China as an Economic Savior

Thomas Fricke says:
For years now, the threat of Chinese competition has been used as a bogeyman to force workers to accept lower wages, to cut social security spending and to praise Germany's proposed set of labor market and social system reforms (known as Agenda 2010). It was even enough to fill entire books by sensationalistic authors with more or less crazy theories about Europe's general demise.
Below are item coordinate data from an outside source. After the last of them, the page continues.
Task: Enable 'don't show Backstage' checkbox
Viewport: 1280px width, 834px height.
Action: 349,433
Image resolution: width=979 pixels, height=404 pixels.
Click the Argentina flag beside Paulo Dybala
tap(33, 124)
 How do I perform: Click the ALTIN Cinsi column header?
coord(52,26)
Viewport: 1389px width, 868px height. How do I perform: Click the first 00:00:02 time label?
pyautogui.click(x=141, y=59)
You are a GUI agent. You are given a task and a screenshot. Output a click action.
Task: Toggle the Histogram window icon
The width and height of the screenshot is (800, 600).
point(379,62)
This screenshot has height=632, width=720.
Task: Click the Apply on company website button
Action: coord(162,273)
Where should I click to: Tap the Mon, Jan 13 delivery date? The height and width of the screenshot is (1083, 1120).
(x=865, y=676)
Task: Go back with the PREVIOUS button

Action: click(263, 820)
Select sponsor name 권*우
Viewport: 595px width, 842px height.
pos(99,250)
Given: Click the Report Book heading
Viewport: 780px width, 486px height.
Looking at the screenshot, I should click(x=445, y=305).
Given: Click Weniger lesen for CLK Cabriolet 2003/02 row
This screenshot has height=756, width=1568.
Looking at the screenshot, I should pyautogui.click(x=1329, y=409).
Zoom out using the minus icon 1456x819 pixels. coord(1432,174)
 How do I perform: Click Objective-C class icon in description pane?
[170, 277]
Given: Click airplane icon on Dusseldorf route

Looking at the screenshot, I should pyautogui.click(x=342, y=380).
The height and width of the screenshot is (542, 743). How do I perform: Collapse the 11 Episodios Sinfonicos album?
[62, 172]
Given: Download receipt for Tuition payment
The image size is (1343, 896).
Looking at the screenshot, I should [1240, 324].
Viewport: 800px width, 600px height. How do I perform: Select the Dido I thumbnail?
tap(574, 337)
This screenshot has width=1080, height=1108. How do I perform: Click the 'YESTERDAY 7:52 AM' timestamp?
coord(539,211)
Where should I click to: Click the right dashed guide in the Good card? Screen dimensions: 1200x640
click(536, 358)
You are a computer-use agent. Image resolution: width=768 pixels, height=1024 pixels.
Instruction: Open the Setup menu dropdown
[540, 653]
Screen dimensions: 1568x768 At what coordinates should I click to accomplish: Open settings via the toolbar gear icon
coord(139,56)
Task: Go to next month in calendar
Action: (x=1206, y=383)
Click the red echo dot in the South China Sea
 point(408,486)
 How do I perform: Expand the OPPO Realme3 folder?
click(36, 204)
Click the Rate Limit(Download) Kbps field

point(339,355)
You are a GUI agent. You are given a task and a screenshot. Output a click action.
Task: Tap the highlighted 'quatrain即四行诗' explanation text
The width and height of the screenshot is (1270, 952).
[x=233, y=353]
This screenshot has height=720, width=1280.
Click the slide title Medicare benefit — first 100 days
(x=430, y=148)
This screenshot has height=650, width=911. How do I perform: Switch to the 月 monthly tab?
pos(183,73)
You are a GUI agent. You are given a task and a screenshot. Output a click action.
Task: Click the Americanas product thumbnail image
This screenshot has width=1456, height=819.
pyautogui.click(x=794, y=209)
That is now over. What has been observed for some time now has reached a spectacular new dimension since the outbreak of the financial crisis. Exports by Western companies to China have grown to such an extent, in such a short span of time, that there now are signs of a trend reversal. (At the same time, Asia's cost advantage has been dwindling.) Suddenly this huge country is emerging as a totally new growth factor. These changes, after 30 years of fear, are ushering in a completely new phase of globalization — one that will mainly benefit those countries that were most affected by cheap competition from China, including Europe's current crisis countries.
Although Germany has enjoyed rising exports to China for years, this phenomenon is not confined to Germany. French exporters are witnessing a similar boom.

Asia's two largest emerging market economies, China and India, together exceed Germany as an import destination by 60% to 70%. At the beginning of 2009, the figure was a mere 20%. Germany, for one, has heeded this import boom: Over the past few years, China has overtaken Belgium, Switzerland and Poland in the ranking of Germany's key export markets.